SOURCE EXCERPT
»»

Question

We wish to see if, on average, traffic is moving at the posted speed limit of 65 miles per hour along a certain stretch of Interstate 70. On each of four randomly selected days, a randomly selected car is timed and the speed of the car is recorded. The observed speeds are 70, 65, 70, and 75 miles per hour. Assuming that speeds are Normally distributed with mean μ, we test whether, on average, traffic is moving at 65 miles per hour, by testing the hypotheses H0: μ = 65, Ha: μ ≠ 65.

Answer 1

First you need to set you significant level. Since Ha: μ ≠ 65, you're dealing with a two-tailed test. If you set the significant level at 0.05 (5%), then it would be 0.025 (2.5%) per tail.

65 is you mean. You need to find the difference between μ and the sample mean. That difference would be in ''units'' of miles per hour. You need to convert that difference into ''units'' of standard deviation.

\(units\ of\ standard\ deviation = \large{ \frac{\bar{x}-\mu}{\sigma}}\)

««

WHAT YOU HAVE TO DO
Pick up the forum thread on testing the mean Interstate 70 speed after its last line, and carry the explanation forward.

COLLECTED MATERIAL
»»

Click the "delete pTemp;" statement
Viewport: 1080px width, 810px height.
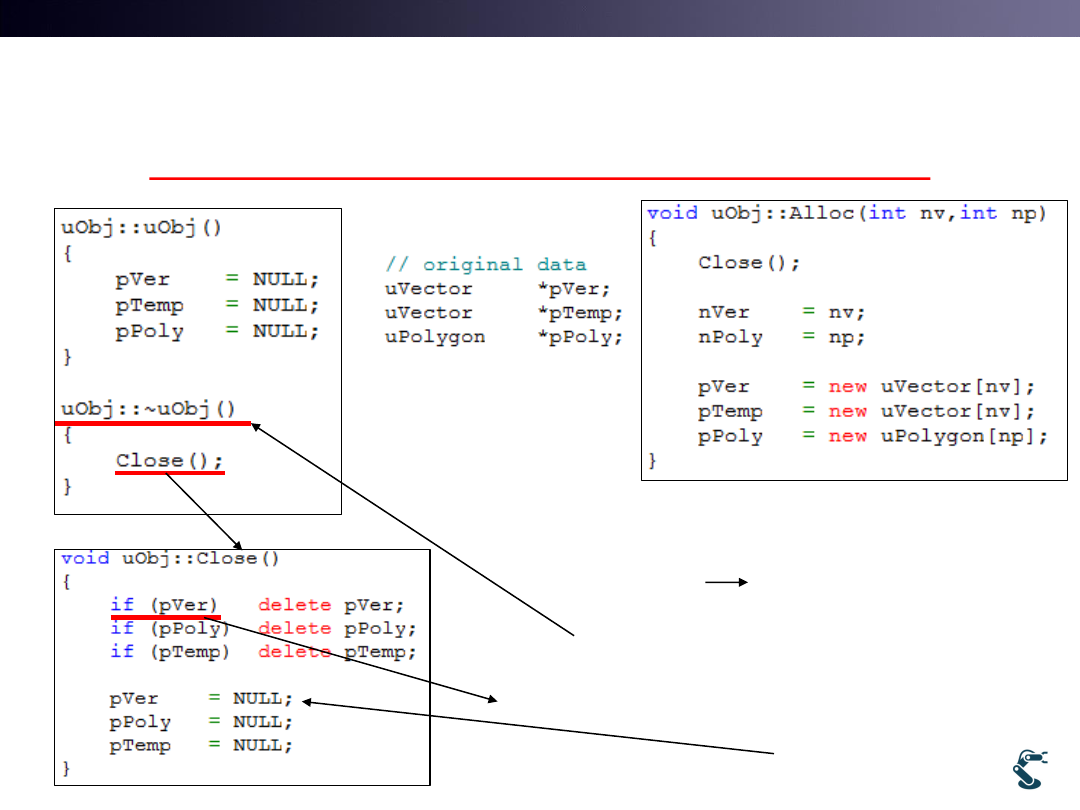(x=336, y=652)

««

TASK OUTPUT
Since you're not given σ, you need to estimate it with the sample standard deviation (sd).

Hence, what I've written in Latex code is called a t-statistics and you'll need a t-table to figure out the proportion (percentage) to see how the hypothesis testing goes.

Take the difference --> Estimate sd --> convert difference into units of sd --> take a look at your degrees of freedom --> Find the proportion with a t-table or t-calculator (you can find the proportion for a tails with 0.025 and then multiply that value by 2, to account for the other tail).

Answer 2

I use this T-calculator:

http://surfstat.anu.edu.au/surfstat-home/tables/t.php

It's neat.